**PROMPT**
Your response should consist of the full data, set down exactly.

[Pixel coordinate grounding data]
------------------------------------------------

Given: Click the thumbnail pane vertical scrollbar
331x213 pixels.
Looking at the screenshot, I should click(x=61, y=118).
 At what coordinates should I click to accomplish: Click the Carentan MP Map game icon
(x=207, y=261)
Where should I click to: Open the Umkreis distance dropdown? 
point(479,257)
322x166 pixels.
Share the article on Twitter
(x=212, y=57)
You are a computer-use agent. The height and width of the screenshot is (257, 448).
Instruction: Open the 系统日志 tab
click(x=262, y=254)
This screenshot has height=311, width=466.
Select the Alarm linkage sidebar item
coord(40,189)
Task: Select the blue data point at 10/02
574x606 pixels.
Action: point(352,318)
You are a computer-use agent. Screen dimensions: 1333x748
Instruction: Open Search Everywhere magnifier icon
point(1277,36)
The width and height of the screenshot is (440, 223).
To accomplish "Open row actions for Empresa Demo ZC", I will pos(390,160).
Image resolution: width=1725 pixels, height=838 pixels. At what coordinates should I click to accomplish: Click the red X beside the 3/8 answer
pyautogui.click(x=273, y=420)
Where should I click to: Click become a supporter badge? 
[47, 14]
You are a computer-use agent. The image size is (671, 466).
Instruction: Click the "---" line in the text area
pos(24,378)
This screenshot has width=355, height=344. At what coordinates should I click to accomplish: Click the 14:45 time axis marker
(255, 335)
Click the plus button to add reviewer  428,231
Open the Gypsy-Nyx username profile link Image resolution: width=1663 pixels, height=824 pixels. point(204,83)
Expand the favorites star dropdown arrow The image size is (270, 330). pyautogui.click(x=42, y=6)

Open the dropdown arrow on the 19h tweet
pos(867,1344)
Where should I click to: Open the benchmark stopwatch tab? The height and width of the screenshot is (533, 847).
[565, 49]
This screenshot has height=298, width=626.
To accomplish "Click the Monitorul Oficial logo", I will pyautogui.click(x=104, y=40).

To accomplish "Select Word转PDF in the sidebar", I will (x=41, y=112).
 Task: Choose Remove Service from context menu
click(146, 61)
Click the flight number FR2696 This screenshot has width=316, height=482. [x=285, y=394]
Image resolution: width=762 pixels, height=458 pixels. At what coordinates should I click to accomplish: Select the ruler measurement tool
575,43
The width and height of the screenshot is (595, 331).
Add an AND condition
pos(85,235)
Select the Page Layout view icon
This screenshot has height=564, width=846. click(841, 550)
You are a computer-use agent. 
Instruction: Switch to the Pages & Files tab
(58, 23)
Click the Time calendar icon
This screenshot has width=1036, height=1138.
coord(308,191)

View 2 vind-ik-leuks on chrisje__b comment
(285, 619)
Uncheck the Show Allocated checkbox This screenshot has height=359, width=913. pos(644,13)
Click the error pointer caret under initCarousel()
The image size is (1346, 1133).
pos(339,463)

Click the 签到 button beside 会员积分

------------------------------------------------

**RESULT**
Given: Click the thumbnail pane vertical scrollbar
331x213 pixels.
Looking at the screenshot, I should click(x=61, y=118).
 At what coordinates should I click to accomplish: Click the Carentan MP Map game icon
(x=207, y=261)
Where should I click to: Open the Umkreis distance dropdown? 
point(479,257)
322x166 pixels.
Share the article on Twitter
(x=212, y=57)
You are a computer-use agent. The height and width of the screenshot is (257, 448).
Instruction: Open the 系统日志 tab
click(x=262, y=254)
This screenshot has height=311, width=466.
Select the Alarm linkage sidebar item
coord(40,189)
Task: Select the blue data point at 10/02
574x606 pixels.
Action: point(352,318)
You are a computer-use agent. Screen dimensions: 1333x748
Instruction: Open Search Everywhere magnifier icon
point(1277,36)
The width and height of the screenshot is (440, 223).
To accomplish "Open row actions for Empresa Demo ZC", I will pos(390,160).
Image resolution: width=1725 pixels, height=838 pixels. At what coordinates should I click to accomplish: Click the red X beside the 3/8 answer
pyautogui.click(x=273, y=420)
Where should I click to: Click become a supporter badge? 
[47, 14]
You are a computer-use agent. The image size is (671, 466).
Instruction: Click the "---" line in the text area
pos(24,378)
This screenshot has width=355, height=344. At what coordinates should I click to accomplish: Click the 14:45 time axis marker
(255, 335)
Click the plus button to add reviewer  428,231
Open the Gypsy-Nyx username profile link Image resolution: width=1663 pixels, height=824 pixels. point(204,83)
Expand the favorites star dropdown arrow The image size is (270, 330). pyautogui.click(x=42, y=6)

Open the dropdown arrow on the 19h tweet
pos(867,1344)
Where should I click to: Open the benchmark stopwatch tab? The height and width of the screenshot is (533, 847).
[565, 49]
This screenshot has height=298, width=626.
To accomplish "Click the Monitorul Oficial logo", I will pyautogui.click(x=104, y=40).

To accomplish "Select Word转PDF in the sidebar", I will (x=41, y=112).
 Task: Choose Remove Service from context menu
click(146, 61)
Click the flight number FR2696 This screenshot has width=316, height=482. [x=285, y=394]
Image resolution: width=762 pixels, height=458 pixels. At what coordinates should I click to accomplish: Select the ruler measurement tool
575,43
The width and height of the screenshot is (595, 331).
Add an AND condition
pos(85,235)
Select the Page Layout view icon
This screenshot has height=564, width=846. click(841, 550)
You are a computer-use agent. 
Instruction: Switch to the Pages & Files tab
(58, 23)
Click the Time calendar icon
This screenshot has width=1036, height=1138.
coord(308,191)

View 2 vind-ik-leuks on chrisje__b comment
(285, 619)
Uncheck the Show Allocated checkbox This screenshot has height=359, width=913. pos(644,13)
Click the error pointer caret under initCarousel()
The image size is (1346, 1133).
pos(339,463)

Click the 签到 button beside 会员积分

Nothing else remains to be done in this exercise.